═══ EXTRAIT ═══

Vers 760 EC, à la mort de l'exilarque juif de Babylone (probablement Isaac Iskawi II), Josias (Hassan) fut élu comme successeur par les Gueonim, directeurs des académies babyloniennes et les notables. Ce choix fut entériné par le calife de Bagdad.

Selon la version karaïte des faits, Anan ben David se serait opposé au chef du grand tribunal rabbinique et à l'exilarque, commençant à critiquer la Torah orale et à ne s'en tenir qu'à la Torah écrite. Les rabbanites auraient alors décidé de le combattre, et auraient fait courir le bruit qu'il se rebellait contre le califat, un crime passible de mort.

═══

■ EXERCICES PROPOSÉS:
a: Dans l'extrait sur Anan ben David, qui élut Josias comme successeur de l'exilarque ?
b: Poursuivez l'extrait sur Anan ben David à partir de sa dernière phrase.

═══ LIGNES DE DONNÉES ═══

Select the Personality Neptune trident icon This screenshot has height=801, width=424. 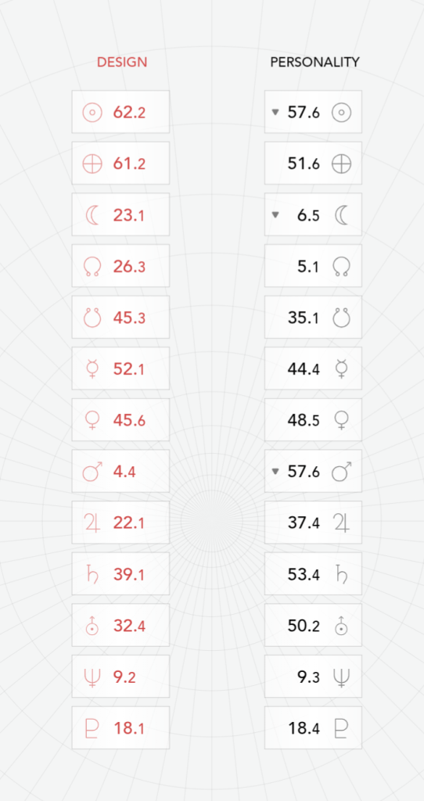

═══

■ RÉPONSES ATTENDUES:
a: Les Gueonim, directeurs des académies babyloniennes, et les notables.

b:
Selon la version rabbanite des faits, Anan, frère de Haninaï, se trouvait en lice de succession pour ce poste hautement convoité à la mort de son oncle Salomon. Il aurait donc souhaité ce poste et non lutté contre lui. Dans son Sefer HaKabbala, écrit au XIIe siècle, soit 4 siècles après les faits par le Rav Abraham ibn Dawd, les Sages auprès desquels étudiait Anan ne l'appréciaient guère, sentant en lui de l'orgueil (peritsout) et un manque de crainte (de l'Éternel). C'est pourquoi ils lui auraient préféré son frère Haninaï pour le poste d'exilarque, et lui aurait en retour contesté cette décision et rassemblé des partisans issus de sectes sadducéennes[1]. Puis, soutenu par eux, il se serait proclamé antiexilarque, ce qui aurait été considéré comme un acte de rébellion envers le calife par les autorités musulmanes et, venant d'un dhimmi, comme une offense capitale. Anan ben David aurait donc été promptement arrêté par les autorités un dimanche en 767, et jeté en prison dans l'attente de sa prochaine exécution, pour crime de trahison.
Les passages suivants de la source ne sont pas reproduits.